HR-548-119
Referred to the House Committee on Ways and Means.
What it does
This bill would roughly double the annual contribution limits for Health Savings Accounts (HSAs), raising the 2025 self-only cap from $4,300 to $8,300 and the family cap from $8,550 to $16,600, tied going forward to out-of-pocket expense limits under high-deductible health plans (HDHPs). It would expand eligibility to include VA healthcare recipients without service-connected disabilities, Indian Health Service patients, Medicare Part A enrollees aged 65+, and people with bronze-level or catastrophic exchange plans. It would also allow HSA funds to cover expenses incurred up to 60 days before the account is opened, permit distributions for long-term care services, allow married couples to pool catch-up contributions into one HSA, and require HDHPs to cover up to $500 in mental health benefits before the deductible is met.
Who benefits
Current HSA holders who could shelter more income from taxes — particularly higher-income individuals with the financial capacity to maximize contributions. Veterans receiving VA care without service-connected disabilities, who are currently ineligible. Native Americans receiving care through the Indian Health Service or tribal organizations. Medicare Part A enrollees aged 65+ who are currently barred from contributing. People enrolled in bronze-level or catastrophic exchange plans. Married couples who could consolidate catch-up contributions. Individuals with long-term care needs. People with mental health conditions who would gain pre-deductible coverage. Financial institutions and HSA administrators who would manage larger account balances. Employers who offer HDHPs and could attract workers with enhanced HSA benefits.
Who is hurt
The federal government would forgo tax revenue on the expanded contributions, potentially shifting costs to other taxpayers or increasing the deficit. Lower-income workers who cannot afford to maximize even current HSA limits would see little direct benefit, potentially widening the gap between those who can and cannot use tax-advantaged accounts. Traditional comprehensive health insurance plans and their enrollees could face competitive disadvantage if HDHPs become more attractive.

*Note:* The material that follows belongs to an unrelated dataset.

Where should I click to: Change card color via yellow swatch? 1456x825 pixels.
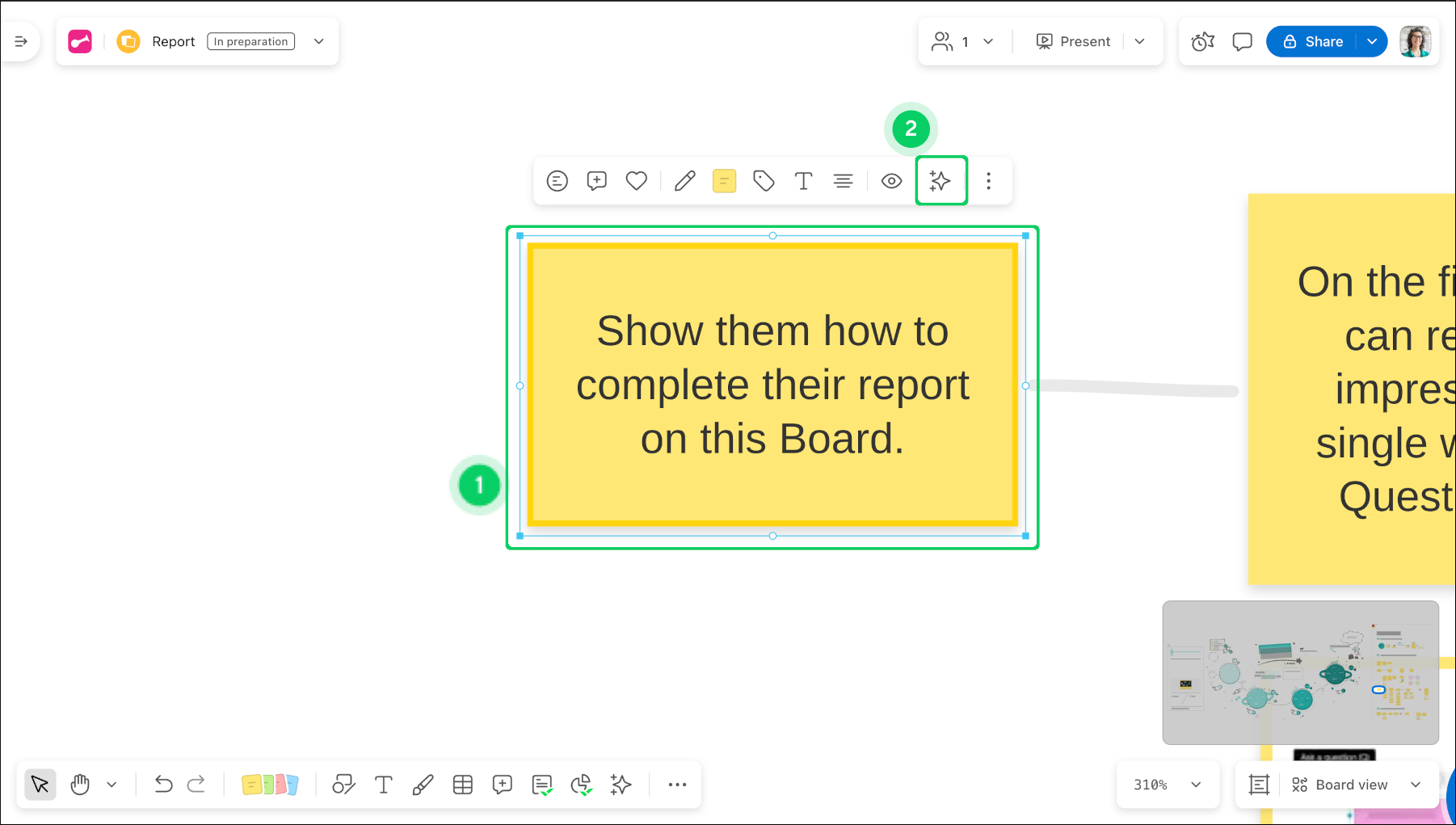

Insurers offering HDHPs would be required to cover mental health benefits pre-deductible, which may increase premiums. Taxpayers broadly, if the revenue loss is not offset.
Supporters argue
Supporters argue that current HSA contribution limits are far below actual out-of-pocket maximums — leaving families exposed to thousands of dollars in unshielded medical costs — and that doubling the limits aligns tax-advantaged savings with real healthcare expenses. They contend that expanding eligibility to VA patients, IHS recipients, Medicare Part A enrollees, and bronze-plan holders removes arbitrary exclusions that leave millions of Americans unable to use a tool available to others with similar healthcare needs. They also argue that allowing pre-deductible mental health coverage addresses a documented gap in behavioral health access under HDHPs.
Opponents argue
Opponents argue that HSA tax benefits are structurally regressive — the Tax Policy Center and similar analyses show that the top income quintile captures a disproportionate share of HSA tax savings, meaning doubling contribution limits would primarily benefit high earners who can afford to maximize them. They contend that expanding HDHPs and HSAs shifts financial risk onto patients, and that evidence from the health economics literature suggests high-deductible plans cause some enrollees to delay or forgo necessary care due to cost. They also argue that the revenue loss from expanded limits would add to the federal deficit without a clear offset mechanism.